The admission comes amid new attention to a report accusing him of abusing a 13-year-old boy two decades earlier, when Van Wagenen told police he touched the teen inappropriately but was never criminally charged.

On Tuesday, the filmmaker admitted he touched a girl inappropriately between 2013 and 2015 when she was 7 to 9 years old. It was the first time he answered the charge in court.

“His wish is to acknowledge his wrongful and illegal conduct,” said his attorney Steven Shapiro.

In exchange for his guilty plea, Utah County prosecutors have agreed to seek a sentence of at least six years and up to life in prison. Van Wagenen originally faced 15 years and up to life.

Shapiro said his client will likely plead guilty to an identical charge in Salt Lake County, where prosecutors say the same girl, a relative of his, had told her parents he touched her inappropriately while she sat on his lap on a stairway to her family’s basement. Shapiro anticipates the state will pursue a similar sentence there and ask a judge to have it run concurrent, or at the same time, as the other charge.

Shapiro said his client has expressed regret and decided to forgo a trial with his victim in mind.

“He wanted to waive those rights so that he could spare her and her family the trauma associated with doing that,” the attorney said.

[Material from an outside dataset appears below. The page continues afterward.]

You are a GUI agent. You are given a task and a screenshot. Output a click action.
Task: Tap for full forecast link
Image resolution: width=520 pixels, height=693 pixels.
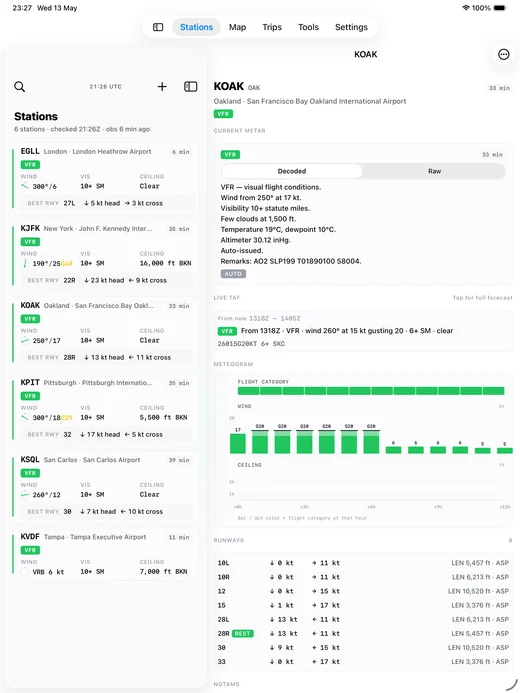[482, 298]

Van Wagenen co-produced the 1985 film “The Trip to Bountiful.” Geraldine Page won an Academy Award for best actress for her role, and the movie was nominated for best screenplay. He also made films for The Church of Jesus Christ of Latter-day Saints and co-founded the Sundance Film Festival with Robert Redford.

He is a former professor at Brigham Young University and at the University of Utah, where he resigned earlier this year after an allegation that he abused a 13-year-old boy in 1993 surfaced. The alleged victim, Sean Escobar, said he recorded Van Wagenen confessing and apologizing for touching him over his clothing in 1993, but Escobar said the touching happened underneath his clothes. Shapiro declined to comment on that allegation.

Police records show Van Wagenen told a Salt Lake County sheriff’s deputy he touched Escobar, a friend of his sons, during a sleepover in the family room of Van Wagenen’s home in July 1993, according to sheriff’s reports.

Escobar said he told his mom about the abuse the next morning, but the incident continued to affect him. He said he began having nightmares and slept with a hunting knife. He refused to go outside at night and developed a distrust of adults, especially men, he recalled.

The teen’s father told an officer that they were “supportive of Mr. Van Wagenen in working out this problem,” a deputy wrote, concluding that “the victim refused to pursue this complaint.”

Escobar, now 38, said Tuesday that his parents at the time wanted to avoid forcing him to give repeated testimony in a drawn-out court case that could possibly have identified him.

“Times have changed and victims are much more protected in this day and age,” he said. The Deseret News does not typically name victims of sexual abuse, but Escobar agreed to be identified.

When prosecutors charged Van Wagenen with abusing the girl, Escobar said, “I’ve been able to assign meaning to why this happened to me. I know that I was supposed to make it safe for this girl to come forward.”

He urged those who learn about abuse to insist that abusers get proper treatment.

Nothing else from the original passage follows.